Our Triple Zero outage: the facts, the cause, and what's next

When I first spoke about the Triple Zero outage we experienced on March 1, I committed to conduct a swift, thorough and forensic investigation and to share the findings publicly.
Vicki Brady · 27 March 2024 · 10 minute read
Our Triple Zero investigation findings

Firstly – I want you to trust that when you call Triple Zero in an emergency, you can rely on the technology and the team behind the scenes to work seamlessly, to get you the help you need as quickly as possible. Anything less is not good enough.

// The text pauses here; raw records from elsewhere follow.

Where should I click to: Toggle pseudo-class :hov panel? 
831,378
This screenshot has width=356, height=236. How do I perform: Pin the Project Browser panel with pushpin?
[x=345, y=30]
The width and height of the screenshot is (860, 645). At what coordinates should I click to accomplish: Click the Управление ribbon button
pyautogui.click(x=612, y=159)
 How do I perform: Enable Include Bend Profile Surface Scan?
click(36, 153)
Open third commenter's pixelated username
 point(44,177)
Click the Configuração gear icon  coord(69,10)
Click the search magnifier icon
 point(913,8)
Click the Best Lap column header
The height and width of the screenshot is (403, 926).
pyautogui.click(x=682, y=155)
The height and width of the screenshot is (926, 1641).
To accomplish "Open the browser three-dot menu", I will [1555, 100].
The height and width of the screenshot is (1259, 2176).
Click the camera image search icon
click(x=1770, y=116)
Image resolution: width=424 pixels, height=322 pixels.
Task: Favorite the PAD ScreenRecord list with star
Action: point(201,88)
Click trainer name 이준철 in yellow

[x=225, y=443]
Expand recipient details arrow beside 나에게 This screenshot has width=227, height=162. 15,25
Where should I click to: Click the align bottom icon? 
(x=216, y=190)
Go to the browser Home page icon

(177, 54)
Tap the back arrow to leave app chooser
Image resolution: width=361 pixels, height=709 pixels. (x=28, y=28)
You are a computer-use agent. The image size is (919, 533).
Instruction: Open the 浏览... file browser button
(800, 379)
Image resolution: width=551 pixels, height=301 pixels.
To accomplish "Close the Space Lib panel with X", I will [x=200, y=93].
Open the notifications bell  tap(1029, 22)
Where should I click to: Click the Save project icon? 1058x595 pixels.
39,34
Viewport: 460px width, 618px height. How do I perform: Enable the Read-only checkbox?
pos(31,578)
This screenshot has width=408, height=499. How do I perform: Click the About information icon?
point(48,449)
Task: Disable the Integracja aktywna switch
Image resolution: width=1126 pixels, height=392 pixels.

Secondly – I would like to thank our Triple Zero call takers for the work they do to support all Australians. They have one of the toughest jobs of anyone I know, and on March 1 that job became much harder. They did the best they possibly could, for which I am so grateful, when our processes and systems failed. 

What happened

At 3:30am AEDT on March 1 our Triple Zero team identified an issue with Calling Line Identification (CLI) not appearing for calls coming into the service.  

CLI is critical as it provides us with the location and phone number of the person calling and is needed to transfer that call to the relevant emergency services operators.  

Our technical team immediately began investigating the cause of the issue and working on a fix, while our Triple Zero team enacted our backup process.   

That backup process involves our operator asking for the caller’s location and then manually connecting them to the relevant emergency service.  

This was successful for 346 of the 494 calls made during the incident.  

127 of the remaining 148 calls had to go through a manual email transfer and callback process as some of the phone numbers for the relevant emergency services stored in the backup database were incorrect.  

After a discussion with our Triple Zero team, the remaining 21 callers advised they did not require emergency assistance.  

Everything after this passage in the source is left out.